The Department of Energy (DOE) confirmed it has no authority to control fuel pump prices in the Philippines. Officials clarified this during a House Committee on Ways and Means briefing.
At the same time, projections show diesel prices could increase sharply in the coming days. The development comes as conflict in the Middle East continues to disrupt global oil markets. The Philippines relies heavily on imported fuel from this region.
The DOE released a daily fuel price adjustment table covering March 10 to March 16. The table indicates diesel prices could rise by up to ₱23.24 per liter. Gasoline prices may increase by up to ₱13 per liter within the same period. The projections reflect movements in international oil prices.

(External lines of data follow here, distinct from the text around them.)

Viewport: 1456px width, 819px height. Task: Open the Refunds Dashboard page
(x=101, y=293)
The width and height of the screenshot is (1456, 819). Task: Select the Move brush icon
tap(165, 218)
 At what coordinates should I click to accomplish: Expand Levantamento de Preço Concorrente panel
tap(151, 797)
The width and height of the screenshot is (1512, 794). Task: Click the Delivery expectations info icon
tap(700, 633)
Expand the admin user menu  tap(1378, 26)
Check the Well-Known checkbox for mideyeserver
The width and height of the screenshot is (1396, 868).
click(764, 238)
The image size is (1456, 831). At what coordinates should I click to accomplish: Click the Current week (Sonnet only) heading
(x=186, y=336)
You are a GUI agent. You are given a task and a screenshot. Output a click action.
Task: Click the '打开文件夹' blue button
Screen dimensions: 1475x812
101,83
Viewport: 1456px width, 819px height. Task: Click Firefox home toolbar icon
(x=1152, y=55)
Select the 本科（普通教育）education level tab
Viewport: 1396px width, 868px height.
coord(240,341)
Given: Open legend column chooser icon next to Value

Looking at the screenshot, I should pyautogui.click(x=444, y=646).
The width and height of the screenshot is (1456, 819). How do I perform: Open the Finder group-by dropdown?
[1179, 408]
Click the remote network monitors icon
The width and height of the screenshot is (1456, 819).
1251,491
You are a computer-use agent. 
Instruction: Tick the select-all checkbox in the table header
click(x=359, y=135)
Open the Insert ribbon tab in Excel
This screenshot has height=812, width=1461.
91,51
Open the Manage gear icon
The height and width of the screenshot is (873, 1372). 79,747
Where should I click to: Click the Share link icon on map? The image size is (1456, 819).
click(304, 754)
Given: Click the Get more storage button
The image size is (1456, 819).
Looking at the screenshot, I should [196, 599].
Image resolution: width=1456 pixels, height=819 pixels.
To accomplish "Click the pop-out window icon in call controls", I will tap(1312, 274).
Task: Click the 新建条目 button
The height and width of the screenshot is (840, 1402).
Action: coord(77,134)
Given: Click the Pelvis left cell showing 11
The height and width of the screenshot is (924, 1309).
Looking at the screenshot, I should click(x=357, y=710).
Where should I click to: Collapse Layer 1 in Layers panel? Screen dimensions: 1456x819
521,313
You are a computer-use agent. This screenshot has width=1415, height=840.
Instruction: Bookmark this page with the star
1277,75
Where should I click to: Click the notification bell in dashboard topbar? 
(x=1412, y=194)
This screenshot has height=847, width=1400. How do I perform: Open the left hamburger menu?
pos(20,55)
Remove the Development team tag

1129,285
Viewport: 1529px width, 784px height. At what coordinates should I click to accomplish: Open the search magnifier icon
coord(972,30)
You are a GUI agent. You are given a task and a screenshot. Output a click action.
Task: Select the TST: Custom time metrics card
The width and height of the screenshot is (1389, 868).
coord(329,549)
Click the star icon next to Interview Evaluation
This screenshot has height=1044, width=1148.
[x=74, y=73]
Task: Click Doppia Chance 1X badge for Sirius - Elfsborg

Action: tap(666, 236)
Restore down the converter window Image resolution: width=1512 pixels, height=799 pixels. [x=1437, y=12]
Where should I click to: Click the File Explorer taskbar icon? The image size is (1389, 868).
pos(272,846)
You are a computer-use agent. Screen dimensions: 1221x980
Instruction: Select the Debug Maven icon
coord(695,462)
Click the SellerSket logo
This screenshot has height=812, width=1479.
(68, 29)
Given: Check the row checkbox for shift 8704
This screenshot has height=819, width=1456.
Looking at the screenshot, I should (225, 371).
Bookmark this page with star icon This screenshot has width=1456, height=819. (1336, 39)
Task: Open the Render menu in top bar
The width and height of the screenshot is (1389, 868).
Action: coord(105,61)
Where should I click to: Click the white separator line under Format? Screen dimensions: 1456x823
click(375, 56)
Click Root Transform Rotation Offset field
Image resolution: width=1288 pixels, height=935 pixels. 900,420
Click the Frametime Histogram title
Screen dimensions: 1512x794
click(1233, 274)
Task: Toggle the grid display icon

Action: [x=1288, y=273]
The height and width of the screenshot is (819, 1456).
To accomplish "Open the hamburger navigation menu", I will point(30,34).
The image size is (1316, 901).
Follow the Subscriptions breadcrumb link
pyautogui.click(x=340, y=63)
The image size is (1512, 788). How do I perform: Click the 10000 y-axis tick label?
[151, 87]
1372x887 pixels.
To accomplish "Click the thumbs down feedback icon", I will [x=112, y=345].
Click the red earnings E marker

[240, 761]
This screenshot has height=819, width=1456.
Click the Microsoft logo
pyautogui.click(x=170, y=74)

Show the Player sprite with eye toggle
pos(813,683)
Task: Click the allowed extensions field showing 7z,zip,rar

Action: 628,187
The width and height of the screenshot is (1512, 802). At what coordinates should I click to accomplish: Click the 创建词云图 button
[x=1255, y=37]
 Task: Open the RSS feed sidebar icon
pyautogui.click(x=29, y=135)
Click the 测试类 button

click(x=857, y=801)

During the hearing, lawmakers also discussed the country’s existing fuel supply. President Ferdinand Marcos Jr. earlier said the Philippines holds enough fuel stock for about 50 days under normal consumption. This supply refers to fuel already available in the country through existing inventories and shipments.
Representative Miro Quimbo asked whether the DOE could require oil companies to consider the cost of earlier fuel purchases when adjusting pump prices. Some fuel shipments entered the country weeks earlier, before the latest increase in global oil prices. DOE Oil Industry Management Bureau Director Rino Abad responded that the agency does not have that authority.
Abad explained that the Oil Deregulation Law governs fuel pricing in the Philippines. The law allows oil companies to set pump prices based on prevailing international market conditions. Because of this framework, the DOE cannot impose price limits or require companies to adjust prices according to when fuel was purchased.
Lawmakers also asked whether the DOE could require companies to reduce pump prices if global crude prices decline.
Abad again confirmed the agency lacks that authority under existing law. Oil industry players generally adjust prices based on market movements.